Steam generation equipment can take various forms that generally include either once through steam generators (OTSG) or boilers of various types. However, treating the produced water to form a relatively pure feedwater for steam generation is challenging. In particular, treating the produced water to retard or prevent silica scaling in purification equipment, such as evaporators, and in steam generation equipment is difficult.
Various approaches have addressed silica scaling. It is known that chemically treating water to precipitate silica will reduce the silica concentration to a level that is suitable for use in producing steam using Once Through Steam Generators (OTSG). This process is generally referred to as Warm Lime Softening followed by Ion Exchange. Silica precipitates as very fine crystals that are usually only several microns in size. These fine silica crystals are difficult to economically remove by conventional mechanical separation devices such as deep bed filters, centrifuges, hydrocyclones, and gravity settlers. Another method is to trap the silica precipitates in a magnesium hydroxide and/or calcium carbonate sludge that is created by addition of lime, magnesium oxide, and soda ash. This process has the disadvantage, however, of requiring large quantities of chemicals and producing large quantities of waste sludge. When used in this method, gravity settlers are sensitive to variations in feed chemistry and are easily upset, creating problems for downstream equipment.

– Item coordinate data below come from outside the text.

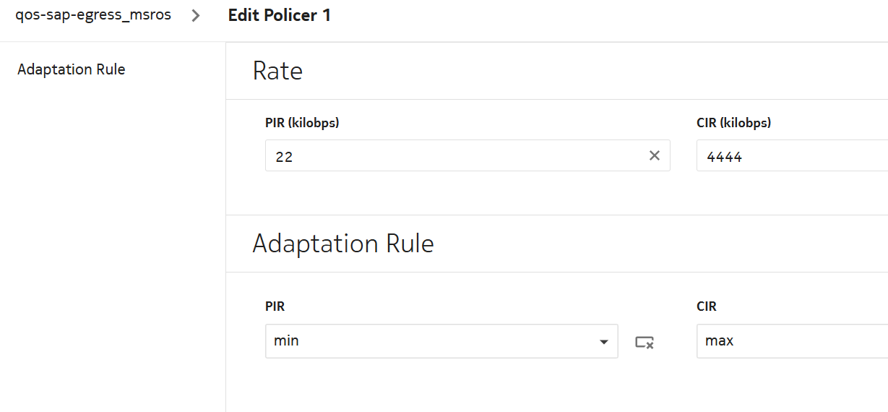Go back to qos-sap-egress_msros breadcrumb

93,14
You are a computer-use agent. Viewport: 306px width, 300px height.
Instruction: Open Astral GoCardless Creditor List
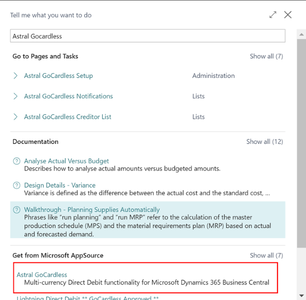pyautogui.click(x=68, y=117)
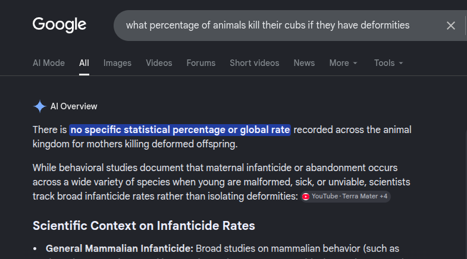Open the Images tab
This screenshot has width=467, height=259.
tap(117, 63)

It is also known to chemically treat the produced water and subject chemically-treated produced water to an evaporation process that produces a distillate which becomes feedwater to an OTSG or boiler. In particular, it is known to use an evaporator and mechanical vapor compressor to produce the distillate. In this particular approach, the pH of the produced water fed to the evaporator is raised to maintain the solubility of silica. This prevents silica based scales from fouling the evaporator heat transfer surfaces. However, there are drawbacks and disadvantages to this approach as well. The addition of caustic to raise the pH represents a significant operating cost. Mechanical vapor compression evaporators recover typically approximately 95% of the water from the de-oiled produced water. The remaining 5% yields a concentrate stream that is difficult to process. The pH is usually higher than 12, which makes the concentrate stream extremely hazardous. Any attempt to neutralize the stream causes the precipitation of silica solids which are very difficult to separate from the aqueous solution. The neutralization process is also known to release hazardous gases, such as hydrogen sulfide. These systems consequently tend to be expensive to operate and costly to maintain.